Il non arrendersi ai tempi del viaggio porta inevitabilmente a sbagliare ora, posto e quantità di soldi nel portafoglio: vogliamo completare la giornata visitando il tempio hindu di Borobudur, 42 chilometri a nord-ovest di Yogyakarta. Il piccolo bus che ci trasporta ci mette il doppio del tempo previsto, giunti sul posto lìarea archeologica sta per chiudere e il ticket d’ingresso ha un prezzo superiore al budget odierno. In tasca non ci restano che poche rupie.
Ci accontentiamo di una visita esterna e ci ripromettiamo di prendercela con più calma. Correre qui in Oriente è controproducente.
Il Bromo
Trascorriamo l’intero giorno successivo su un pullman: dodici ore di viaggio per raggiungere il Bromo, vulcano attivo di 2392 metri situato nell’area del massiccio del Tengger.
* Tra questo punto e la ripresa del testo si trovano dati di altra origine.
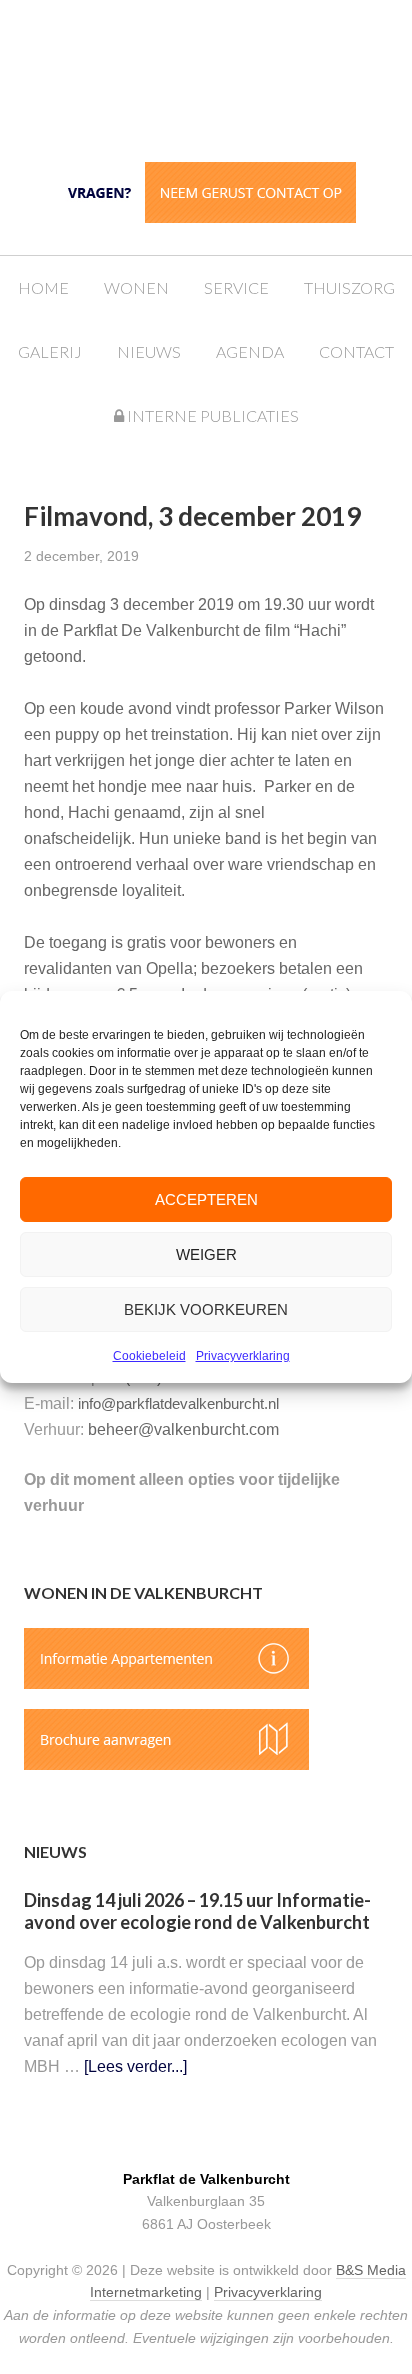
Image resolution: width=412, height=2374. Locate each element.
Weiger (206, 1254)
Il tragitto ci racconta molto sull’Indonesia e sull’isola di Java: non incontriamo un solo tratto di strada libero da case, macchine, biciclette e bancarelle. Un fiume ininterrotto di gente in transito dalla partenza all’arrivo.
Java è l’isola più popolata dell’intero arcipelago indonesiano; da quello che possiamo osservare, decisamente sovrappopolata. Verso mezzanotte, dopo un ultimo tratto di strada che si arrampica su per la montagna, giungiamo a Ngadisan dove troviamo alloggio per la notte.
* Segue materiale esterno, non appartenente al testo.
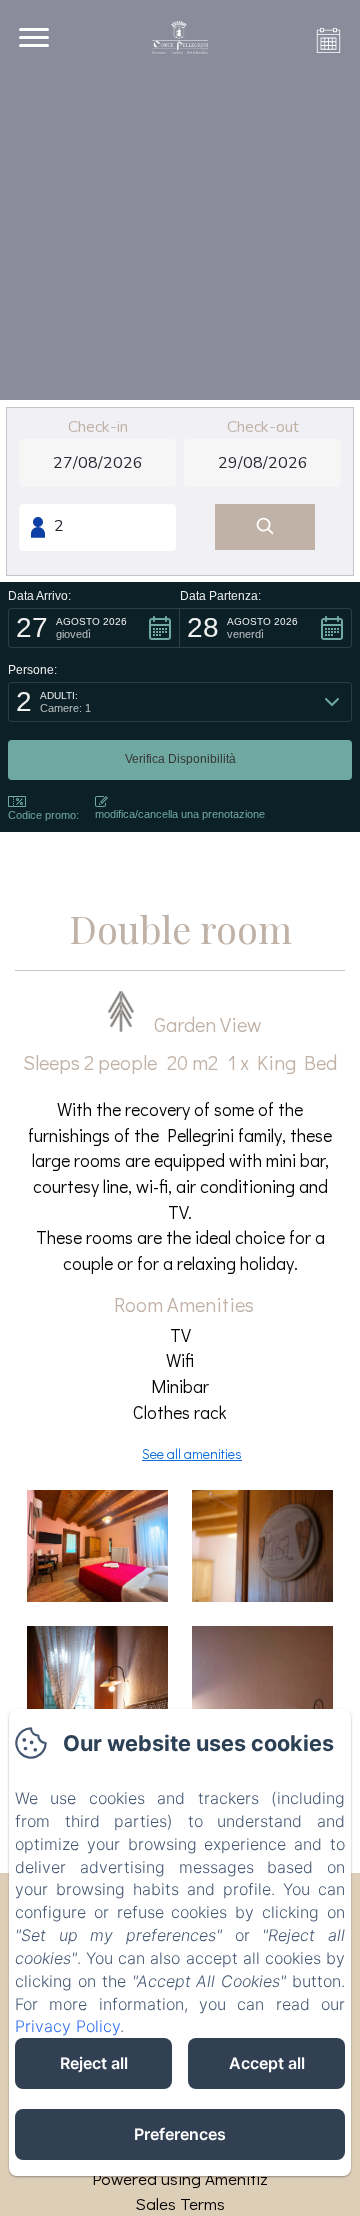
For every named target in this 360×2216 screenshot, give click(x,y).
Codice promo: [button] (43, 815)
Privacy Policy (67, 2026)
Le camere sono spartane e soprattutto non siamo sufficientemente attrezzati per queste temperature. Anche in Indonesia la montagna è pur sempre montagna. Non soffriamo a lungo anche perché la sveglia è prevista per le quattro del mattino.
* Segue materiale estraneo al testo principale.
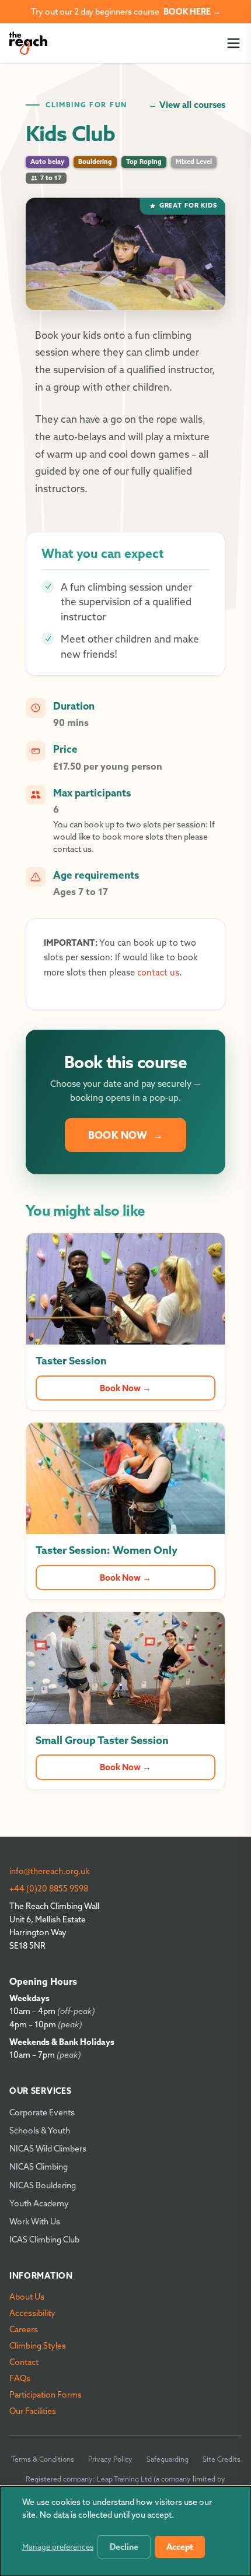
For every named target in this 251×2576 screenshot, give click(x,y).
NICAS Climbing (38, 2166)
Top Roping (144, 161)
Una levataccia, certo, ma lo scopo è quello di veder sorgere il sole dalla cima del vulcano. Le jeep si inerpicano per i sentieri, attraversiamo un immenso cratere trasformatosi in un suggestivo deserto di cenere e giungiamo alla meta.
Al comparire dei primi raggi di luce siamo testimoni di un’alba metafisica. Intorno a noi si apre la valle vulcanica e le bocche compaiono ad una ad una col progredire dell’intensità luminosa. Le cime sbucano come isole magiche in un mare di nubi: l’alba del mondo.
Con gli occhi pieni di questa meraviglia scendiamo dal Bromo per risalire su un’altra bocca. L’ascesa verso la vetta mette a dura prova gambe e polmoni, ma la vista dall’alto ripaga dello sforzo. Ci affacciamo su un abisso fumante di zolfo: l’odore è acre, l’aria quasi irrespirabile.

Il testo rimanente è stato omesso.